Повисла мертвая тишина — секундой позже взорвавшаяся воплем, исполненным такой муки и ужаса, что у Руис-Санчеса внутри все сжалось. Затем вопить принялись все. На мгновение одна фигура обрисовалась на фоне неба — безостановочно молотящим руками воздух, устремленным в никуда силуэтом в пестром черно-желтом ореоле. Громкий топот выбил за дверью барабанную дробь; кто-то упал. Вслед по коридору потянулось басовитое жужжание.
Добавились крики откуда-то снизу. На открытом воздухе полосатые чудища долго не протянули бы, зато разлетелись по зданию. Некоторые, может, даже доберутся до улицы, вниз по лестничным пролетам.
Через некоторое время все человеческие звуки стихли; здание наполнило насекомое гуденье. Из-за двери донесся стон, и снова стало тихо.
Руис-Санчес знал, что должен делать. Он прошел на кухню, где его стошнило, а затем втиснулся в сшитый на Лью комбинезон пасечника.

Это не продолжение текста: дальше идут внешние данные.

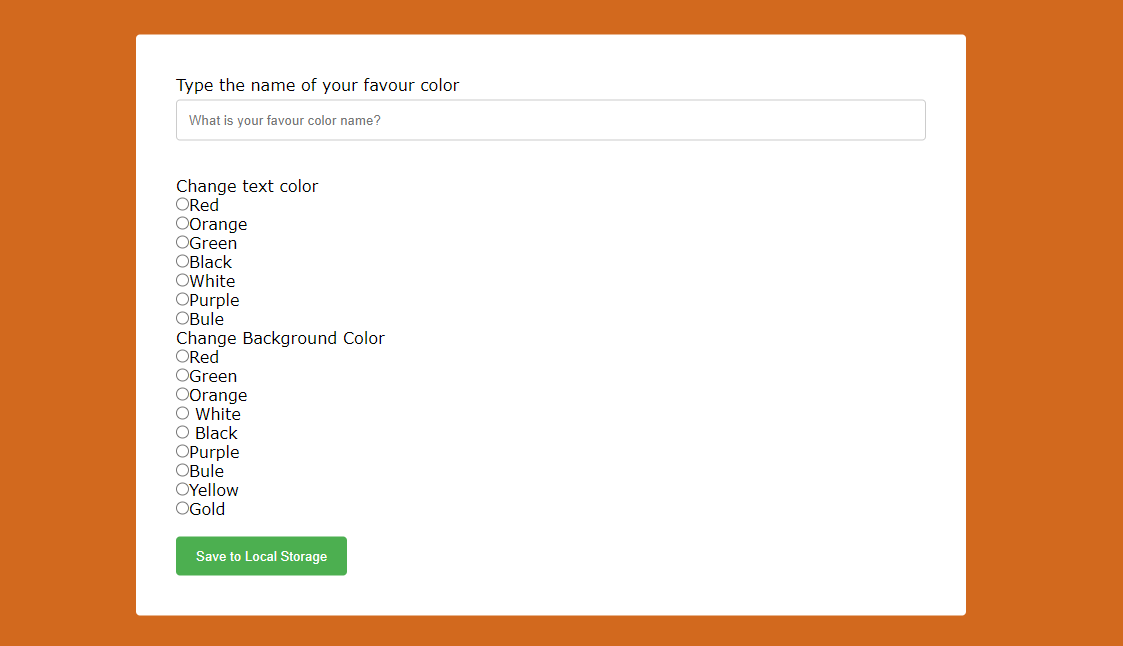Select Red as text color

tap(181, 204)
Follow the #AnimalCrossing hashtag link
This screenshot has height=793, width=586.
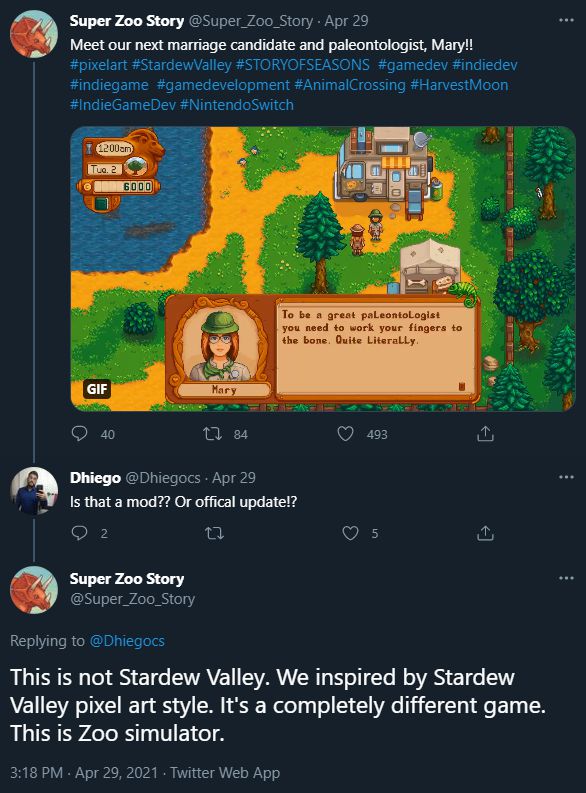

Он был уже не священник; собственно, даже не католик. Благодати его лишили. Но соборовать в случае надобности — долг каждого, кто знает, как это делается; точно так же, как с крещением. Что далее с душой, таким образом соборованной, когда отлетит, — одному Богу ведомо, ибо человек предполагает, а Господь располагает; но Он повелел, чтоб ни одна душа не представала перед Ним, не исповедавшись.
Лежавший перед самой дверью был мертв. По привычке перекрестившись, Руис-Санчес переступил через тело, старательно отводя взгляд. Не больно-то это вдохновляющее зрелище — умерший от анафилактического шока.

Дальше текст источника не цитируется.